I went to a very religious elementary school and consider myself extremely lucky that my science teach snuck in a very small lesson on evolution. It absolutely was not allowed, it wasn’t on a test, in fact she couldn’t even teach it as if it was true, I remember she started with ‘some people believe*’ , but she wanted to make sure we knew it.
*FTR, I’m sure she’s religious, but I’m also quite sure she believes in evolution. This was an administration thing.
One of the other people I escaped from is a woman I went to college with, and is now an attorney. My favorite outrage du’jour from her was that she found the racism toward the Kajiit (cat people) in Skyrim to be very upsetting. My friend is generally assumed to be white by most people, but identifies as a person of color due to some Native American heritage (no idea exactly what/how much.)
I said, ‘‘I think sometimes showing social issues at play in made-up fantasy worlds add a bit of realism and perhaps help us think about it in a more abstract way’’ (or something.)
She said, ‘‘You don’t get it, you’re white.’’
I wanted to say, ‘‘AND YOU’RE NOT A CAT PERSON. HOW DARE YOU SPEAK ON THEIR BEHALF?’’
Funnily enough, my husband had a very comprehensive comparative religion course in his private Catholic high school – I got nothing at my public school. I think the problem with teaching comparative religion in public school would be the obvious biases certain teachers would put into it. But maybe it could be done in a historical context, like teaching about certain historical periods in world history and their dominant religions, that way the different faiths could be understood in context without necessarily privileging one over the other? I’ve never given it much thought either.
It’s a conundrum. Who knows what the solution is?
I’m a liberal, too–but a classic liberal, the kind that believes the answer to bad speech is more speech, not supression, and that Ideas Want To Be Free.

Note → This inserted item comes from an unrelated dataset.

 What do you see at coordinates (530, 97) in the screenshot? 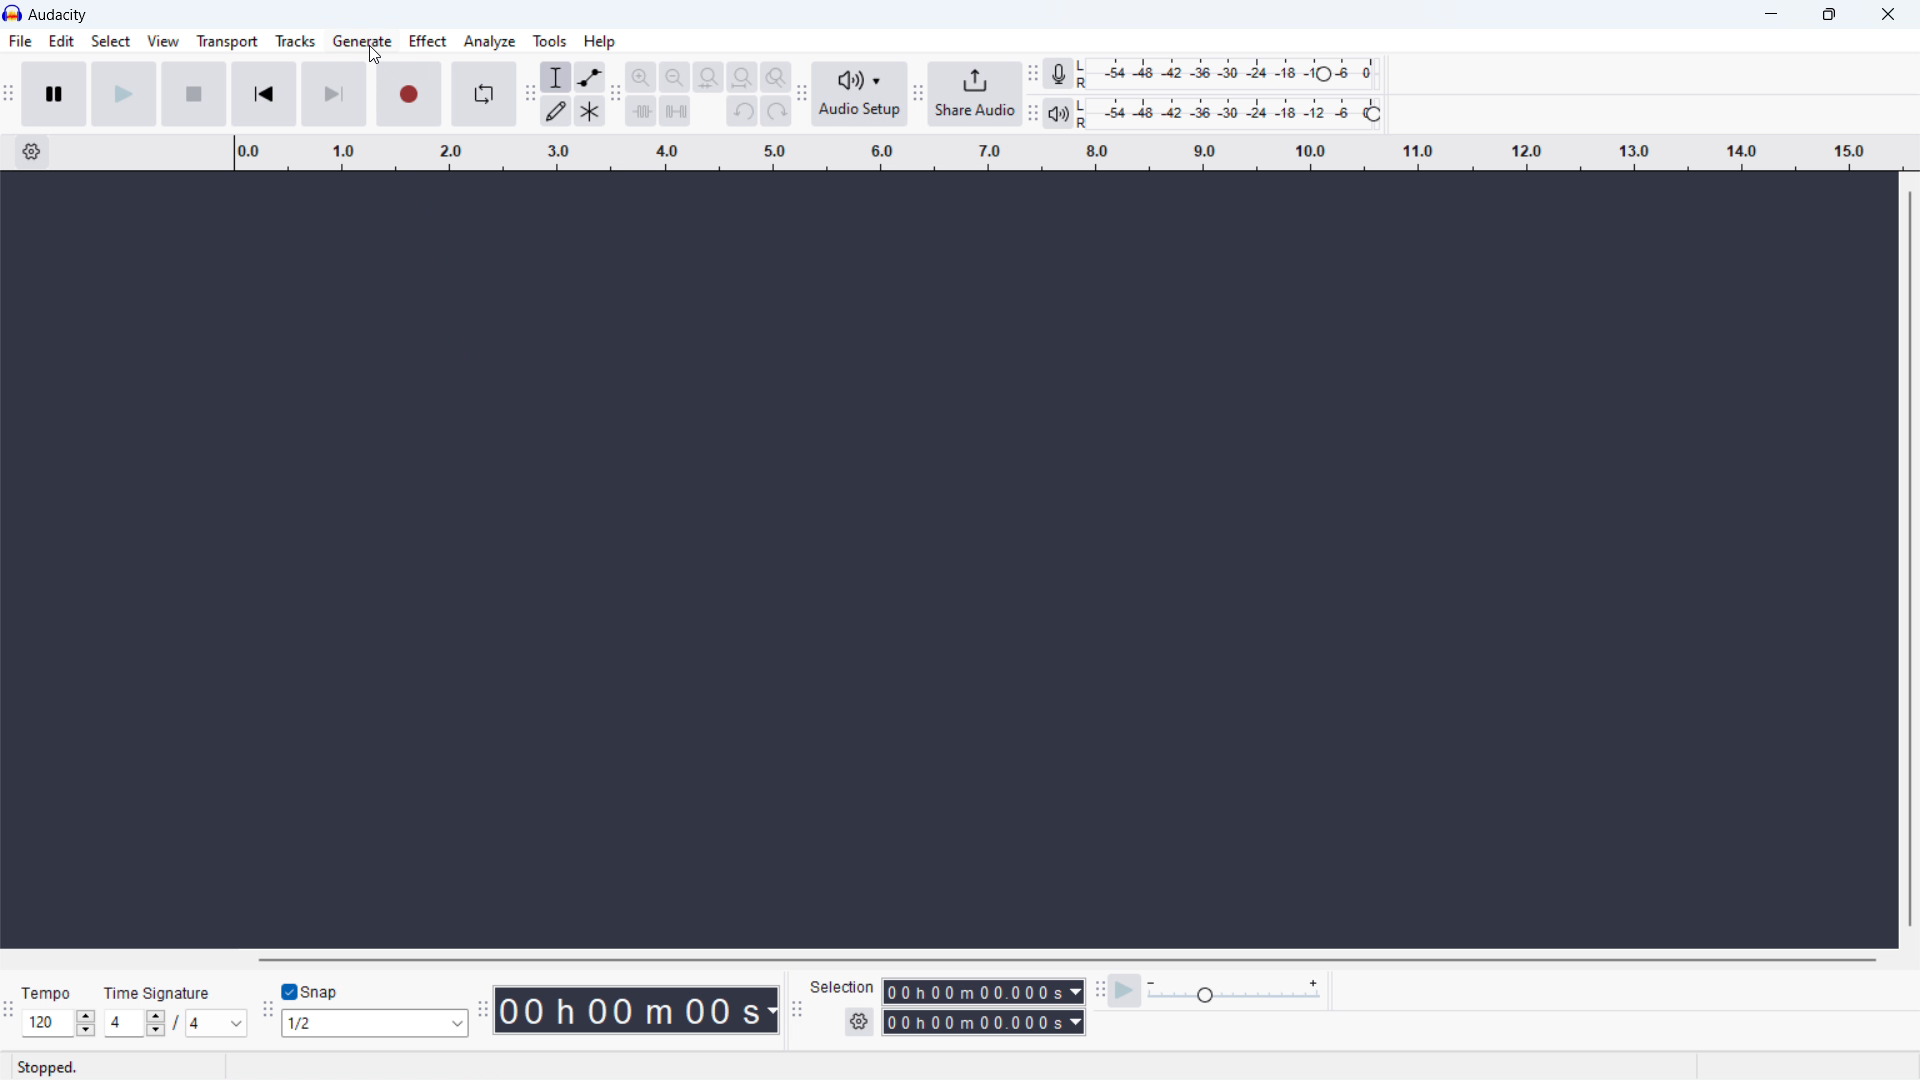
I see `tools toolbar` at bounding box center [530, 97].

The modern “liberals” you see labeled as SJWs do very much remind me of the activists from the Chinese Cultural Revolution or Cambodia’s Khmer Rouge.
Now I’m thinking of Britta in the Dungeons and Dragons episode of Community. (Well, the first Dungeons and Dragons episode of Community.)

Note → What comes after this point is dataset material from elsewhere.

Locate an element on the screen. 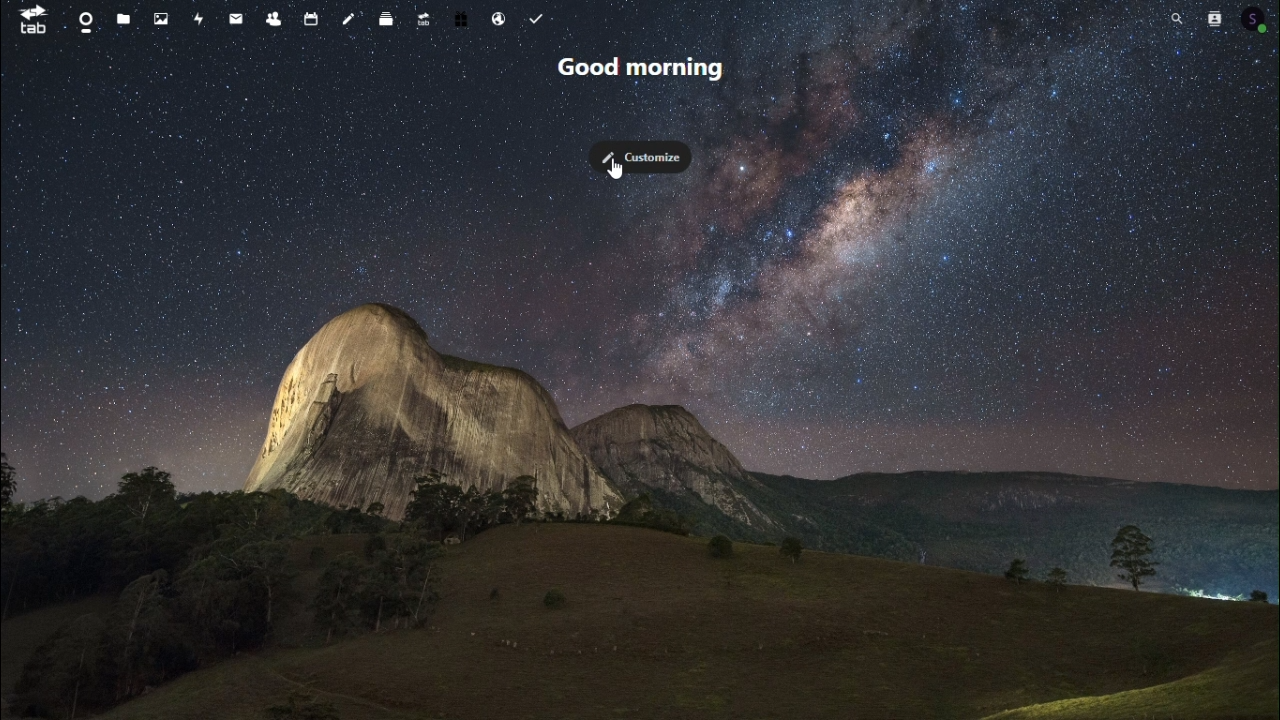 This screenshot has width=1280, height=720. Files is located at coordinates (121, 19).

That’s the problem I thought out while typing. How do you teach about religion without teaching religion. If a week long lesson could be shoehorned into another class, even that would be helpful.
But my issue with kids not knowing anything about religion is that even if you’re atheist (and I am) is that if you go so far in that direction that you won’t even allow your kids to hear about it, you’re depriving them of two or four or seven or whatever thousand years of history and culture and war and a lot of really interesting things that brought us to where we are right now today. As well as what I said earlier, they should be able to graduate high school and hold their own in a conversation about church or mosque or temple or whatever without having to say 'wait, which one is church? That’s Christian right?"

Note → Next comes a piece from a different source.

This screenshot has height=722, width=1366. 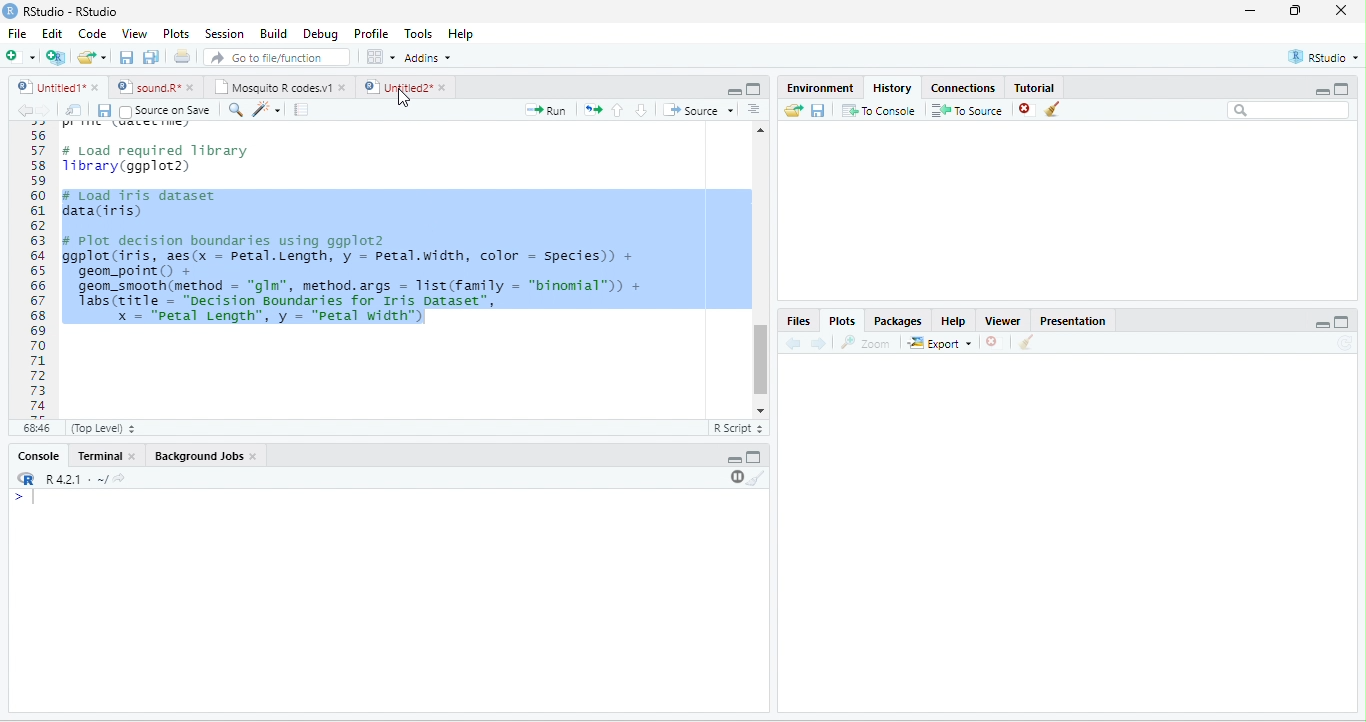 I want to click on History, so click(x=892, y=88).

I think the problem is that too many people – of all political stripes – prefer to live in their own little bubble and view any persons or the ideas they have outside that bubble are dangerous or worse. It’s the equivalent of sticking your fingers in your ears and humming loudly.
This is nothing new. I remember more than forty years ago how literature that did not toe the liberal mark at UC Santa Cruz would be taken off of the tables at the student union and thrown away, not by the administration but by self-appointed guardians of the one truth allowable. It’s the worst aspect of tribalism and one that has grown worse in the decades since then.
Wait, college students are murdering people by the millions?